═════ RECORDS TO PROCESS
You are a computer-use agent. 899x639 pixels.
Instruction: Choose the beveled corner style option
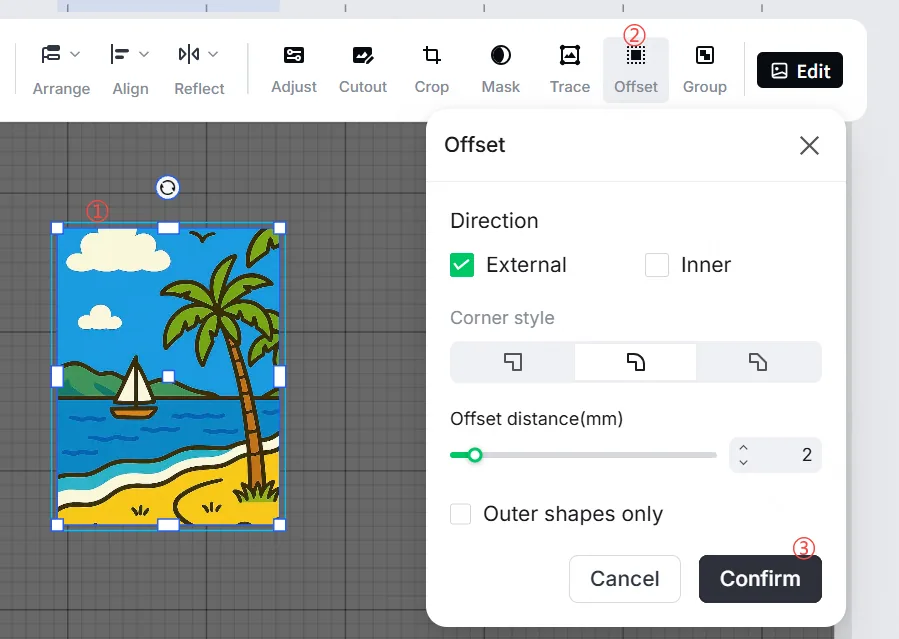[758, 362]
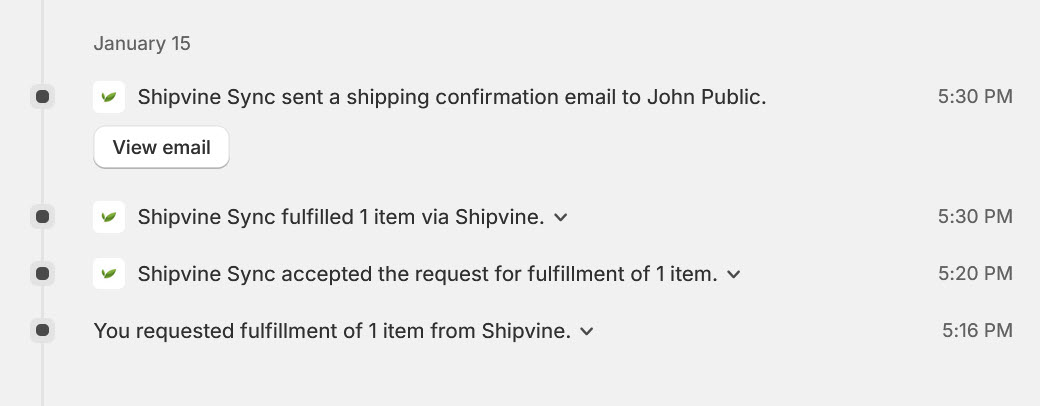Click Shipvine leaf icon beside fulfilled 1 item entry
Screen dimensions: 1040x406
coord(109,217)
══════════
**WHAT IS NEEDED:** Render every line of the rows above as a Markdown table with an Index column holding the line number and a Text column holding the line, and skip blank lines. Leave the pictures out of the answer.

**ANSWER TO THE EXERCISE:**
| Index | Text |
|---|---|
| 1 | You are a computer-use agent. 899x639 pixels. |
| 2 | Instruction: Choose the beveled corner style option |
| 3 | [758, 362] |
| 4 | Click Shipvine leaf icon beside fulfilled 1 item entry |
| 5 | Screen dimensions: 1040x406 |
| 6 | coord(109,217) |